With the combined observations of overwhelming failure at adhesive margins and the prevalence of adhesive materials to phase separate, it is evident that this phase separation and subsequent heterogeneity must be well-understood to engineer adhesive materials that can persist in an oral environment and withstand evolving conditions. While in the field of dental materials phase separation is associated with decreased performance [15], engineered heterogeneity via phase separation in polymeric materials can be leveraged for enhanced performance in other application fields. This includes the development of gels and elastomers [25], [26], membranes [27], electronic materials [28], and coatings [29], [30]. In these examples, the parameter space where improvements are conferred to a material is often narrow and therefore it must be understood how constituents (co-monomers, solvents, etc.) contribute to heterogeneity and phase structure. This will inform future adhesive developments and application protocols.

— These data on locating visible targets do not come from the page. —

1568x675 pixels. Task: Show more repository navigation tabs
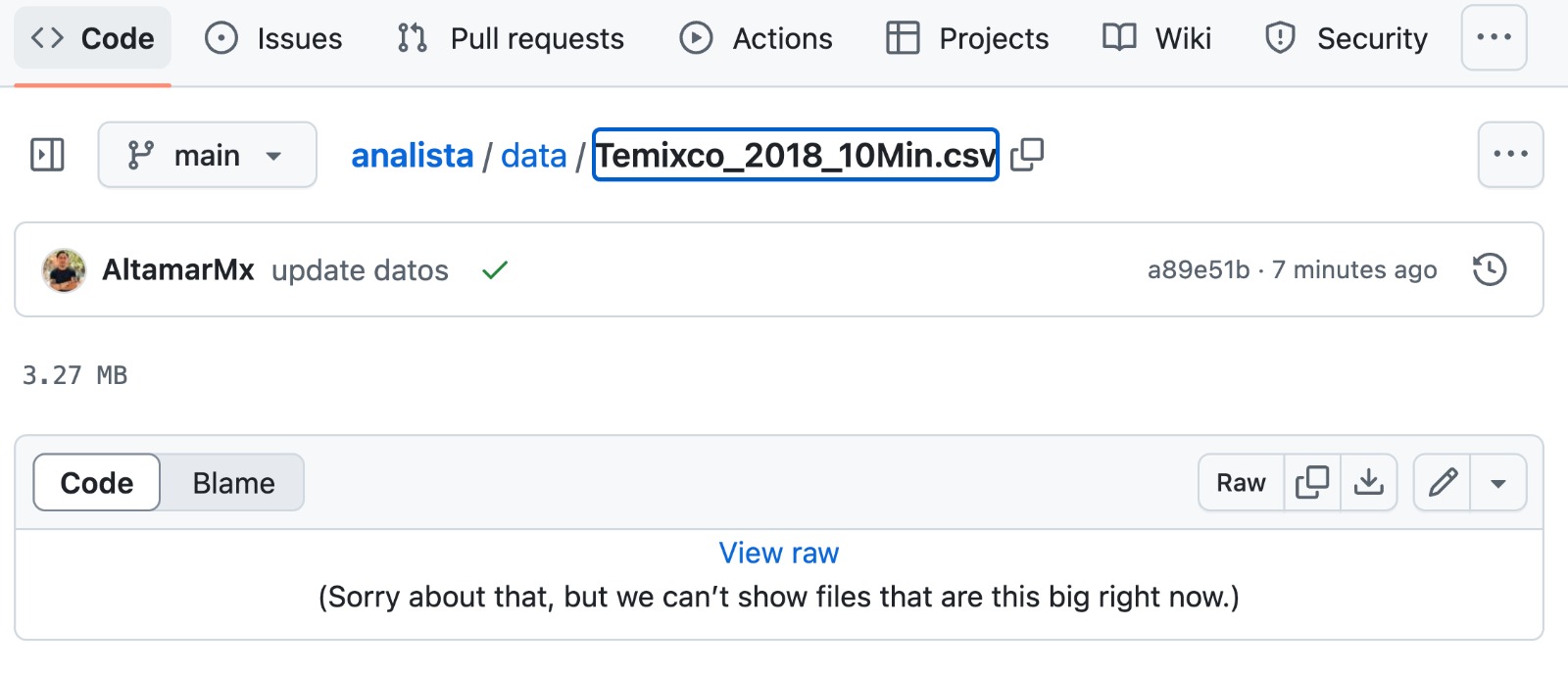pos(1494,38)

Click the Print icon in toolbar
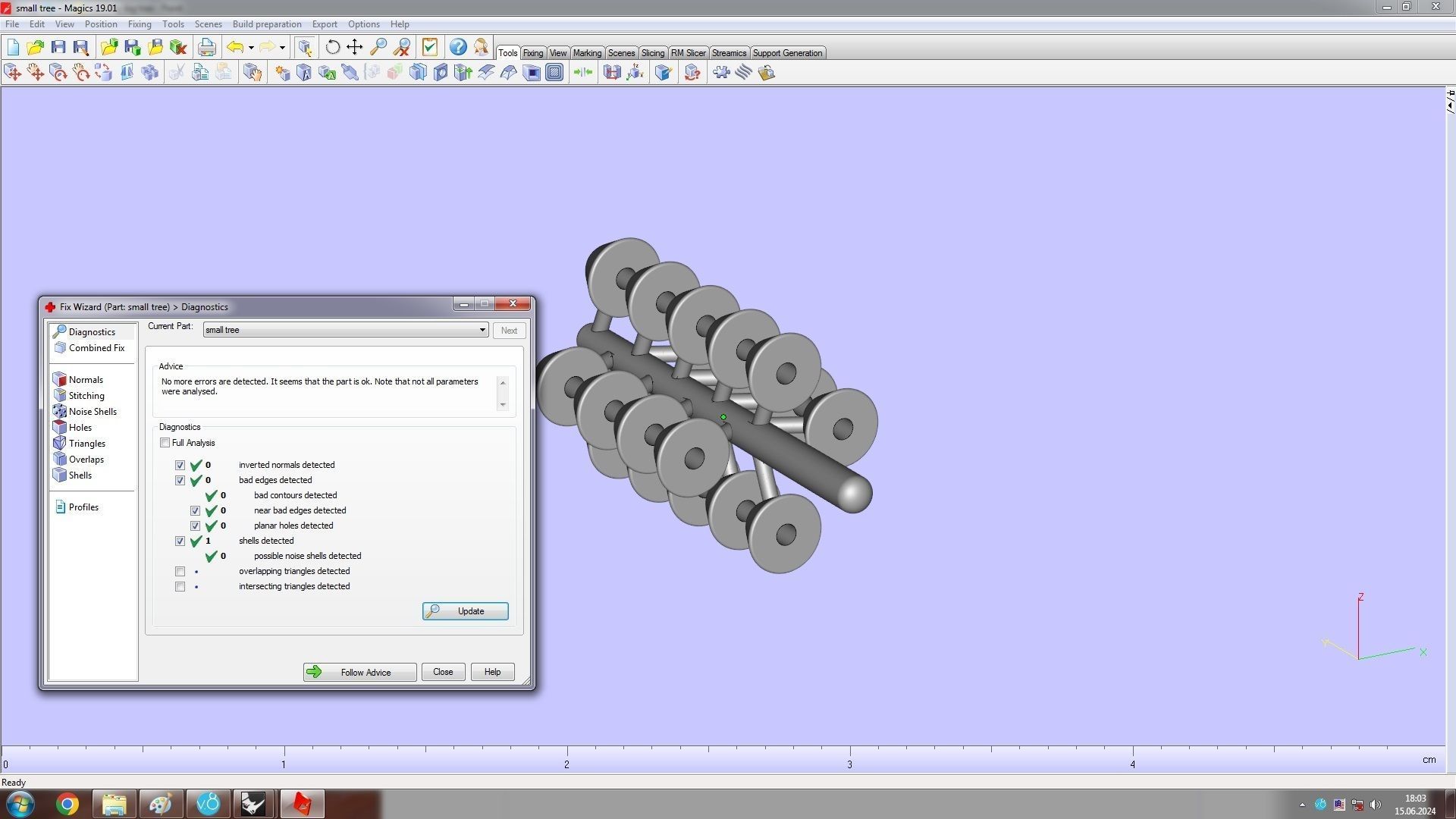click(x=206, y=48)
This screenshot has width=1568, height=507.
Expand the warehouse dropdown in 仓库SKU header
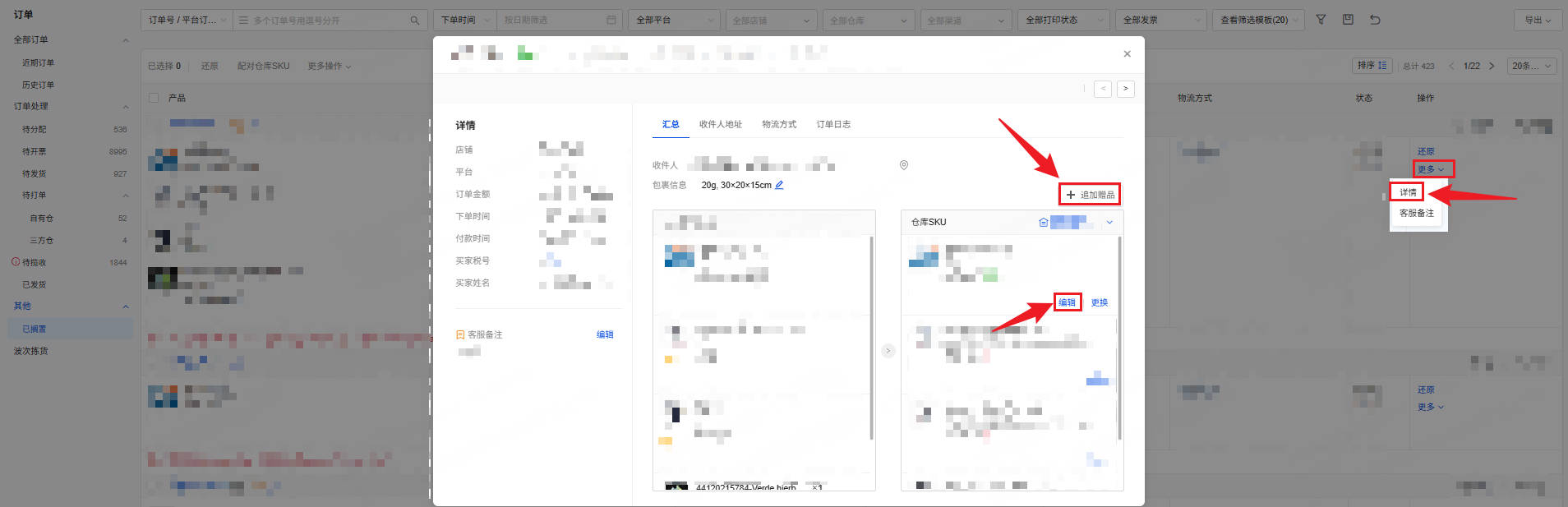click(x=1109, y=222)
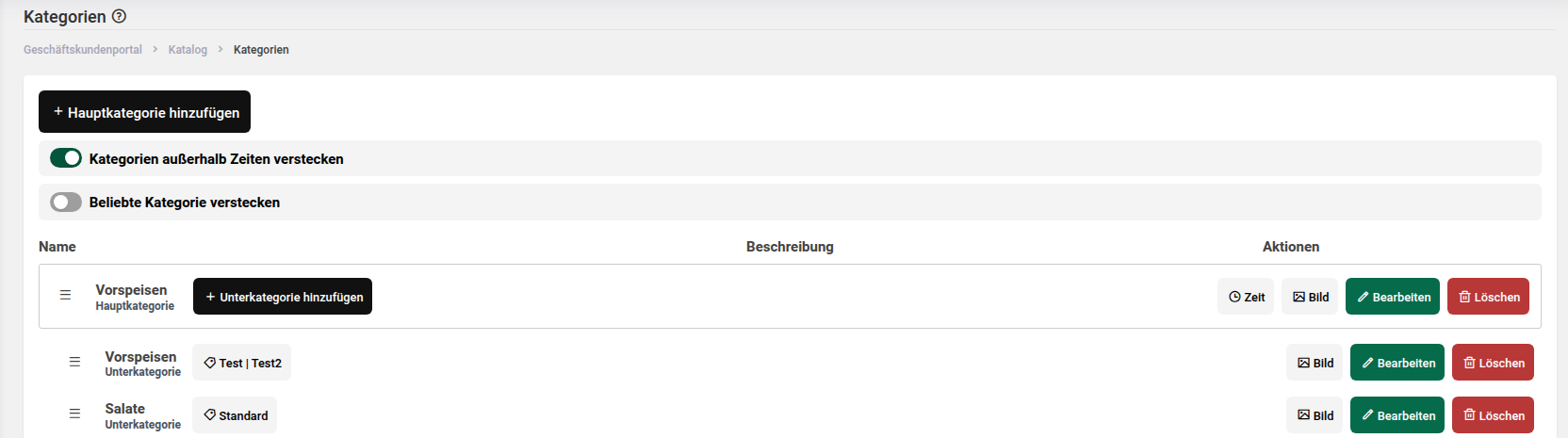Open Bild for Vorspeisen Hauptkategorie
This screenshot has width=1568, height=438.
pyautogui.click(x=1310, y=297)
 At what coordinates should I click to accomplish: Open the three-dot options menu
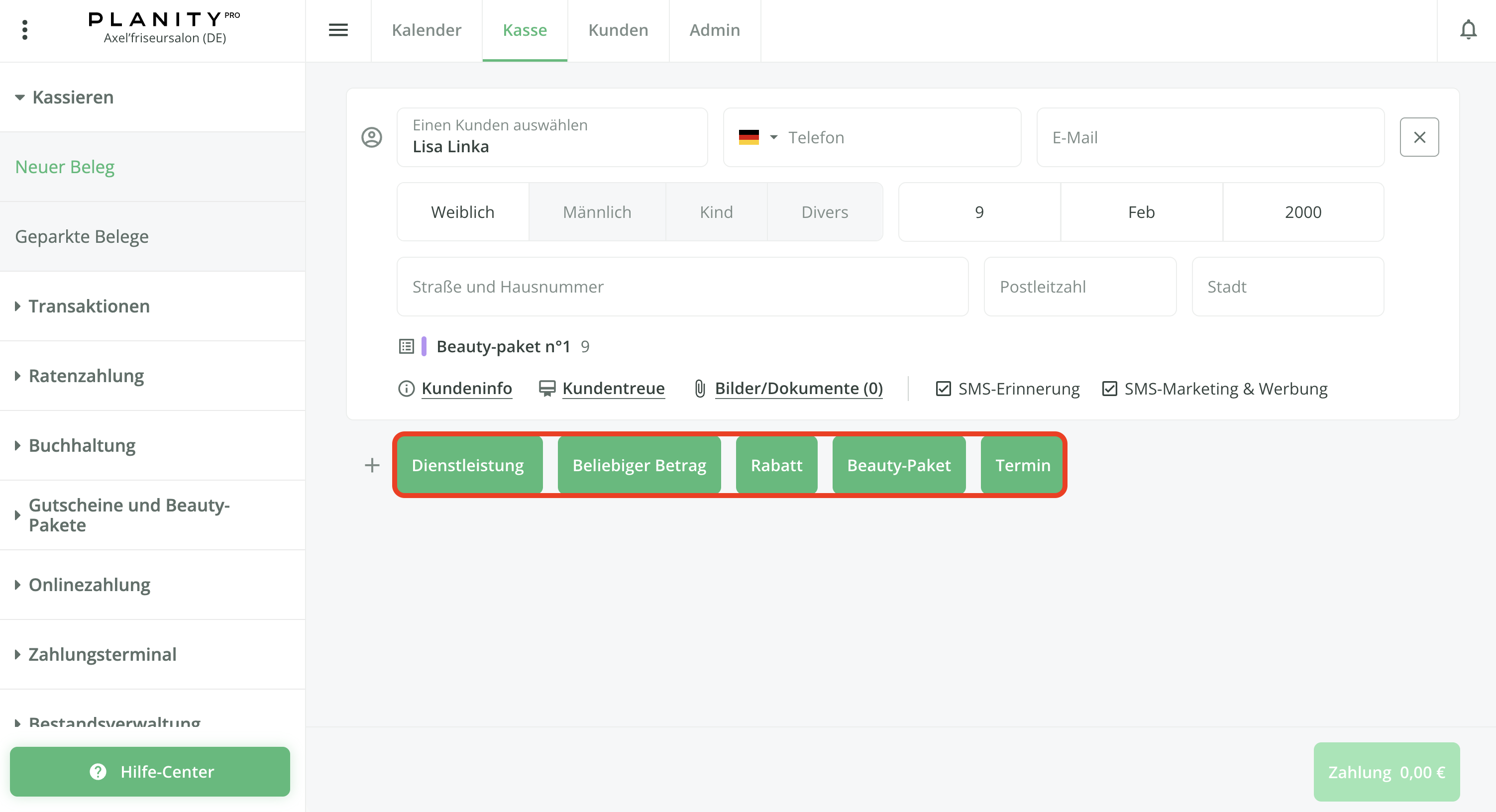click(24, 29)
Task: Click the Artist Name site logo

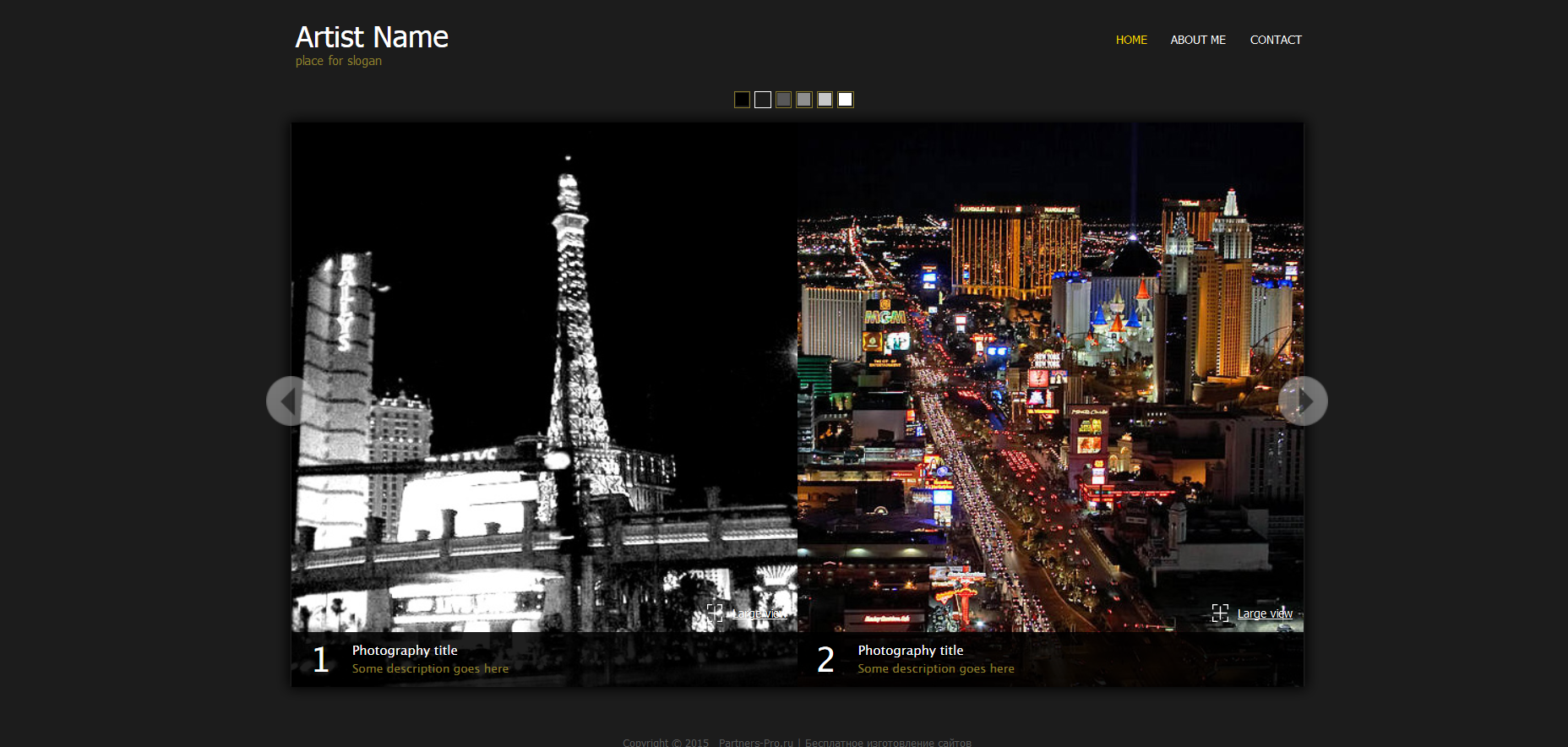Action: tap(372, 37)
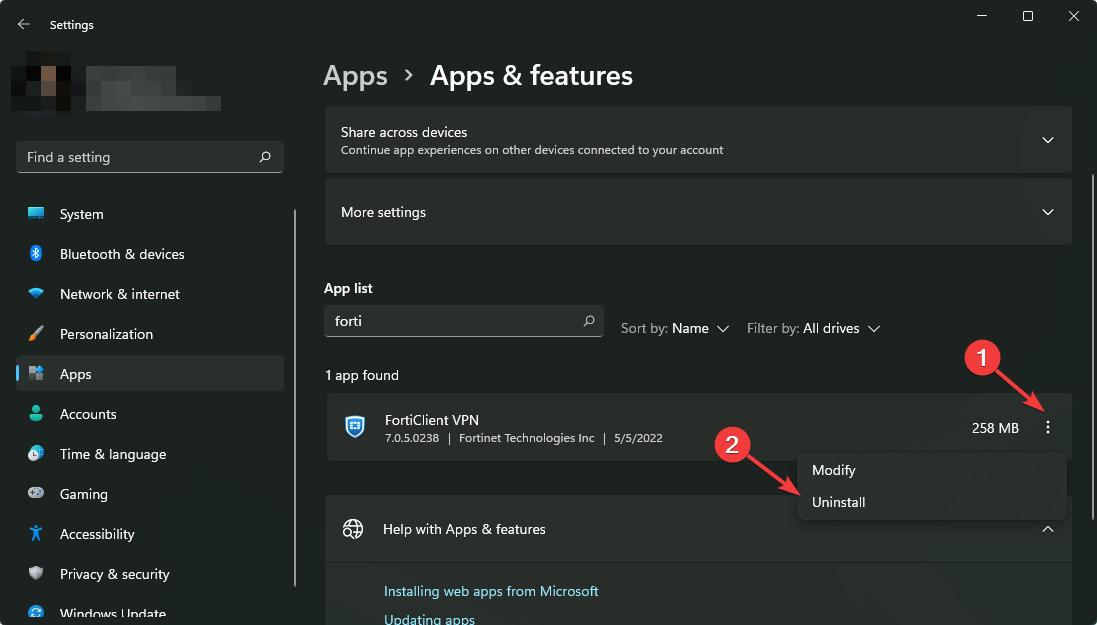Viewport: 1097px width, 625px height.
Task: Expand the More settings section
Action: [1048, 211]
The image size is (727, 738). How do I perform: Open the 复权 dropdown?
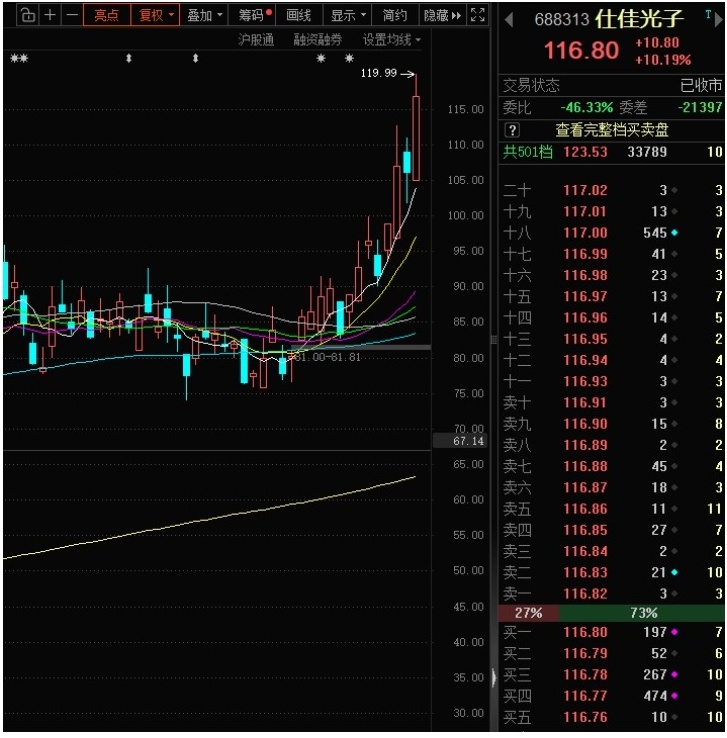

With this in mind, the aims of this study were: (1) to determine how phase structure is influenced by monomer constituents and cosolvent fraction in a model adhesive system; and (2) to identify the driving forces for the formation of heterogeneity and phase separation in dental adhesive resins. We utilize a combination of in situ (e.g., during polymerization) and post-polymerization characterization techniques. The tested hypothesis was that the degree of heterogeneity and proclivity for phase separation would increase with increasing cosolvent fraction, and also with increasing C/H ratio (hydrophobic crosslinkers to hydrophilic HEMA). In testing this hypothesis, the work described here informs how heterogeneity and phase structure within an adhesive network evolves during polymerization and as a function of adhesive formulation composition.